New research by the global environment and development think tank, the World Resources Institute (WRI), highlights the opportunity that is being missed to expand production onto already-deforested land in order to spare forests.

WRI has published a method enabling rapid identification of already-deforested land that could be suitable for sustainable oil palm cultivation.

The method and a suite of online applications launched at the RSPO meeting last week enable planners, investors, and communities to quickly find land where oil palm can be grown without contributing to forest clearing and burning.

Use of these applications must be combined with field visits and community consultations to ensure local community land and resource rights are respected.

WRI’s tools suggest that more than 14 million hectares of land in Kalimantan may be suitable for sustainable palm oil production. Not all of these hectares should necessarily become plantations; local people may not want particular tracts to go into oil palm.But the scale of potential is significant. For comparison, experts have predicted a total of 3 to 7 million hectares of oil palm cultivation expansion in all of Indonesia by 2020.

These numbers suggest that palm oil production targets could be met without clearing another hectare of forest or draining more peatland.

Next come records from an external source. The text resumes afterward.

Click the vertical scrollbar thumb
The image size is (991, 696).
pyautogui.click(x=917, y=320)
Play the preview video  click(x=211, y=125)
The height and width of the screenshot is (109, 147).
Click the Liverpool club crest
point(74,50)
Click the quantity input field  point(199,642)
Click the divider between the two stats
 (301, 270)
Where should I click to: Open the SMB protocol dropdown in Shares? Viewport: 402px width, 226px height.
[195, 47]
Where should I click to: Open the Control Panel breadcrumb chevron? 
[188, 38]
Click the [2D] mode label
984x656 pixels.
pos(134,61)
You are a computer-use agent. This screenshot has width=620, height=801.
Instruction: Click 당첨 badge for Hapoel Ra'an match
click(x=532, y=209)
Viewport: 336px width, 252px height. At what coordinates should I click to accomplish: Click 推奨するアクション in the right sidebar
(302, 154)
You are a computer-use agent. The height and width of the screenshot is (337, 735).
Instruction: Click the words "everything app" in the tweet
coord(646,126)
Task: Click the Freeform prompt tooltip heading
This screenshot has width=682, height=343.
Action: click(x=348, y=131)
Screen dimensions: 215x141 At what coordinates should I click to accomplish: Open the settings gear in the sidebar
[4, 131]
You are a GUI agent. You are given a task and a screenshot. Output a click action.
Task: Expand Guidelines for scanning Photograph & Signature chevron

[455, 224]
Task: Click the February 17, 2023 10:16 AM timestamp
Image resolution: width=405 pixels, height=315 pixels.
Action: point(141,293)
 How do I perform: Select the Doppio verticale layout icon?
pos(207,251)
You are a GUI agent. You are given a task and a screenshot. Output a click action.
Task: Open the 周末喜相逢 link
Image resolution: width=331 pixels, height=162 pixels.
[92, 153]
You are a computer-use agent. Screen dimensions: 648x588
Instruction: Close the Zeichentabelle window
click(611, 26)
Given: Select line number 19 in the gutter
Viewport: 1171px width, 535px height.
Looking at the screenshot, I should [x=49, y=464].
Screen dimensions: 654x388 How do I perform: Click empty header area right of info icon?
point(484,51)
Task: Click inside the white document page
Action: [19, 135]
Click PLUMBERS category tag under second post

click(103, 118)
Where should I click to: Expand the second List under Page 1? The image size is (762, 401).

The Future of Oil Palm Development

Oil palm is a remarkable crop. It creates much-needed employment and opportunities for smallholder farmers in some of the poorest and most remote rural regions. Financial returns for larger investors have also been outstanding and seem likely to remain buoyant as demand grows.

But in order for Indonesian palm oil to maintain global market access, community consent and land-use planning to reduce forest clearing will need to become the norm. The resulting expansion in sustainable palm oil production would be a huge boost to the Indonesian economy and would set an example for the rest of the world of how to grow a nation’s economy while also conserving its forest and reducing poverty.